Picture above Julie Tongs CEO with Warren Snowdon and Tom Calma celebrating World No Tobacco Day
In marking the milestone, Winnunga’s CEO Julie Tongs OAM, said that today’s silver anniversary was a cause for celebration – not only for Winnunga – but for the entire ACT community.
“Twenty five years of operation demonstrates not only the trust and faith that the local community continues to place in us but importantly it also highlights that we have remained as committed as ever to provide a high level of service to our clients and the community.”
“Winnunga has come a long way since those days at the Griffin Centre to providing in excess of 40,000 services across a range of programs to community members.”
Ms Tongs noted that priorities for the service included increasing the available space for client service provision in clinical and social health service and expanding prevention activities such as the smoking cessation program, healthy lifestyle and health promotion program and screening.
“We also keen to expand our early childhood program and expand and improve our substance abuse program in order that more people can access this valuable service.”
Winnunga’s Chairperson, Judy Harris OAM, noted that Winnunga also plays an important national role in providing input into policy development and lobbying for improvements in the way programs are designed, funded and implemented.
“We will continue to ensuring that every level of government and society understand that Aboriginal people are best positioned to determine how our health outcomes can be improved” she said.
“On behalf of the Board and staff of Winnunga – I would like to thank everyone involved and all those who have supported us over the last 25 years.”
“In particular, I would like to acknowledge the support of many Indigenous organisations both locally and nationally and also the wonderful support of the ACT Government and the Federal Department of Health and Ageing.”

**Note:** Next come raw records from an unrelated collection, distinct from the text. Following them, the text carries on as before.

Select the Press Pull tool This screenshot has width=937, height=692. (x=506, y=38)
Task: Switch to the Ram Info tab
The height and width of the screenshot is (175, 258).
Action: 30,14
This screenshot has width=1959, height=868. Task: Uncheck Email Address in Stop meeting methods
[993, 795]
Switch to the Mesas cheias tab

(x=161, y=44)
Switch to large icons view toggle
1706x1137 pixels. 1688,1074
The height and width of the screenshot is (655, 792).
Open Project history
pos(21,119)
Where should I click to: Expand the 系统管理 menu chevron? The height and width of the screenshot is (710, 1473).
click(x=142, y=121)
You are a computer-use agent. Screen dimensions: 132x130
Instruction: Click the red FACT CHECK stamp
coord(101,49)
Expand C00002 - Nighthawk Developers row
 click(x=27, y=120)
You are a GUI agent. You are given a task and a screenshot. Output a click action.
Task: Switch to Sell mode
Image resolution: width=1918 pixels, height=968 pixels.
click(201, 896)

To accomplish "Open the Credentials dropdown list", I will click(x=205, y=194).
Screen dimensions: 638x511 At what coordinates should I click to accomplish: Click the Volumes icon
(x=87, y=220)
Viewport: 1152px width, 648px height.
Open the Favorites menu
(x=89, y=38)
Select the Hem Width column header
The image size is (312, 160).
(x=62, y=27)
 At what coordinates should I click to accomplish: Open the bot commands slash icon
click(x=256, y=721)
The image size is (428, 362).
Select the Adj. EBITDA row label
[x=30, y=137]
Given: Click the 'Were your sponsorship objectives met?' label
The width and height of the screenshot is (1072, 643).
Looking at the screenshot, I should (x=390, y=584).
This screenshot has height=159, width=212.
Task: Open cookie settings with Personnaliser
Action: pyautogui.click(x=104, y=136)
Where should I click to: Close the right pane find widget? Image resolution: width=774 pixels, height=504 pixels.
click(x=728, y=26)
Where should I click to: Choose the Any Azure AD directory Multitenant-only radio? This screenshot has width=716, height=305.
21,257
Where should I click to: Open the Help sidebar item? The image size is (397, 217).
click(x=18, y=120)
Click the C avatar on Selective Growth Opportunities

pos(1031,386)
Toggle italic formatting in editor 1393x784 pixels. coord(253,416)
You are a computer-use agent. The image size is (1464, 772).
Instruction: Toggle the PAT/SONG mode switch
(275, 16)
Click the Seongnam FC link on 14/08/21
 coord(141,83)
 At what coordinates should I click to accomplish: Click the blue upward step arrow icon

“Importantly – I also must thank the Aboriginal and Torres Strait Islander people of the ACT and surrounding areas who have for the last 25 years invested in us a trust to deliver culturally appropriate health care.”
“I know every day our dedicated and passionate team strive to fulfil this trust,” Ms Harris concluded.
Winnunga Nimmityjah AHS will be celebrating our 25th Birthday on 10 July 2013 NAIDOC week.